A matter of choice

It was really interesting how it was announced that COAS Gen Raheel Sharif would not seek an extension when his term expired at the end of the year. The announcement came from the ISPR, not the PM’s Office or the Defence Ministry, the two places which are concerned with appointing a new COAS. It was as if General Raheel would choose whether or not to take an extension, not the appointing authority, or the notifying authority. Yet the alacrity with which the entire country greeted the news showed how important the military is to the country’s politics.
Well, the main reason for this is probably the fact that the COAS’s previous two predecessors did determine to give themselves extensions. Gen Ashfaq Pervez Kiyani didn’t give himself an extension so much as a second term. And that was not so much a government decisions as one by the USA. And before him was Pervez Musharraf, who was appointed back in 1999, just after the resignation of Gen Jehangir Karamat. General Musharraf just remained COAS as long as he wanted.
Of course, General Sharif’s departure has caused a lot of wailing and gnashing of teeth. (Note: I didn’t say it caused a lot of sorrow…) I wonder if that is because those who are such loud supporters now, are not so happy at the prospect of having to proclaim loudly the virtues of whoever will be the new chief. That loud chorus of protests might explain why the DG ISPR was promoted lieutenant-general.

### Exercise task
In the opinion piece about General Raheel Sharif, which office announced that he would not seek an extension?

### Material
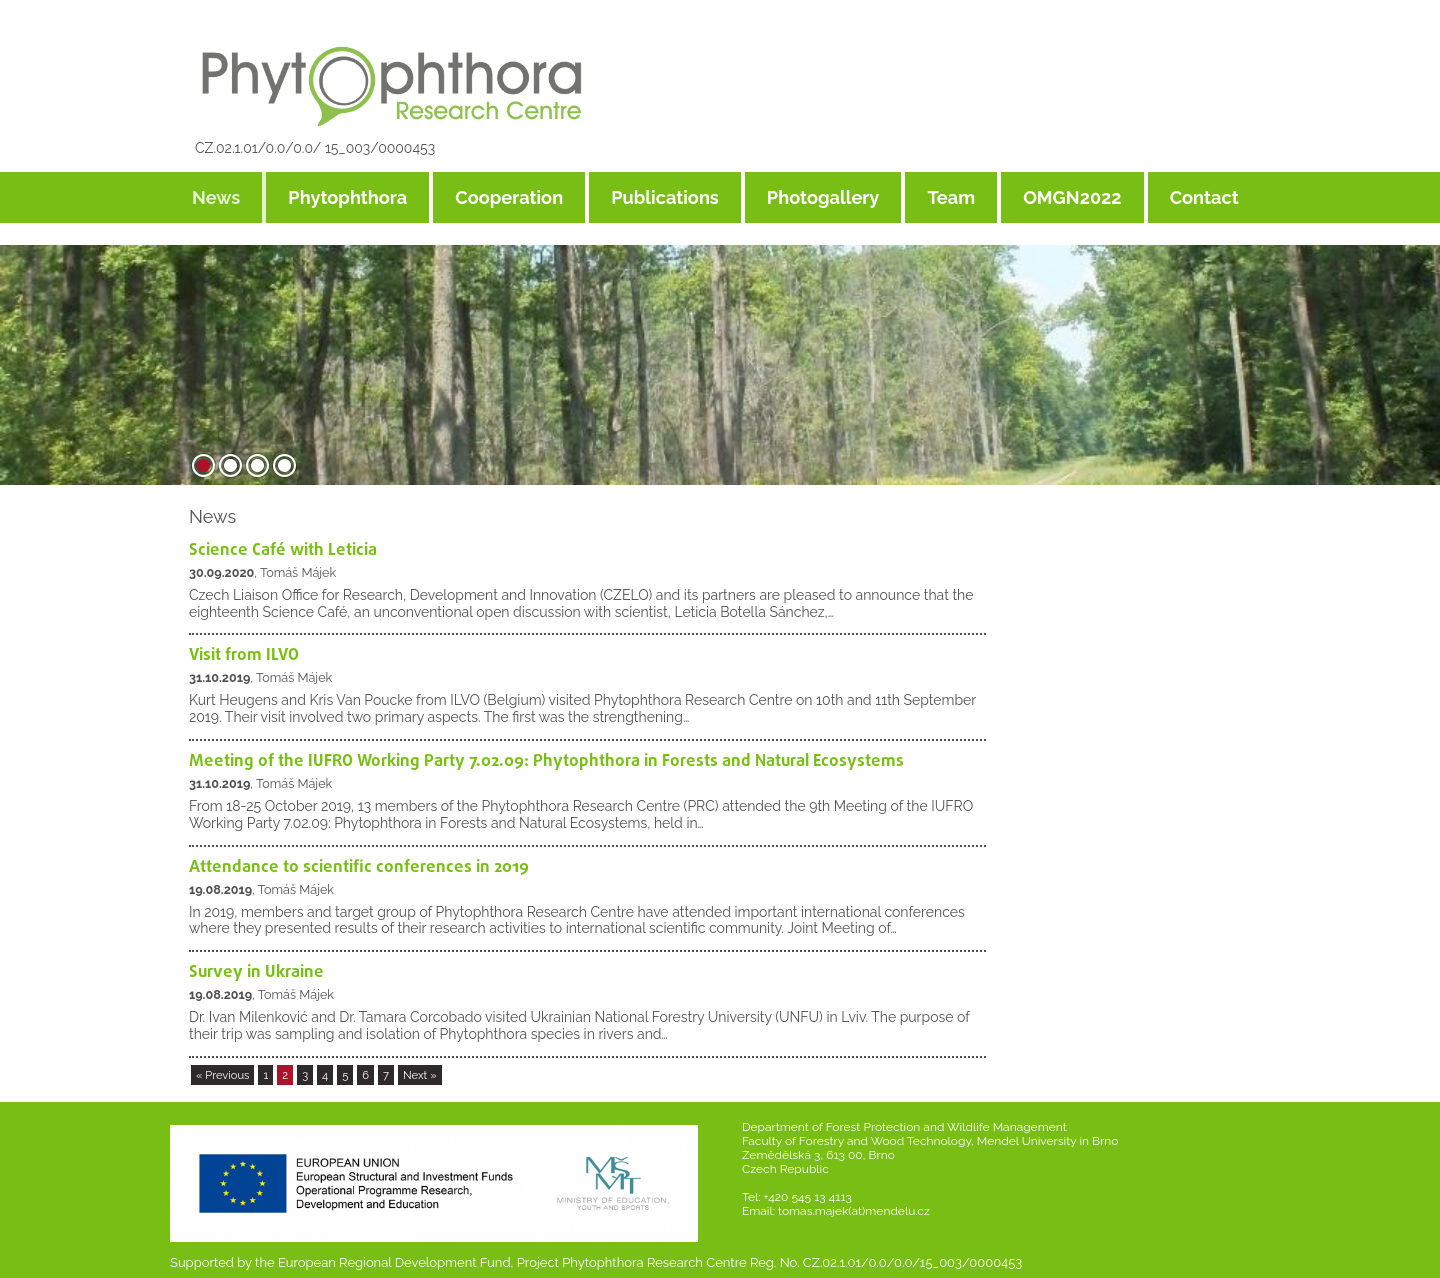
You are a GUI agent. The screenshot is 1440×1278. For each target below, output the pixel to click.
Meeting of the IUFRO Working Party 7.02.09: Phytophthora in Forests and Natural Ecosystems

### The completed task
The ISPR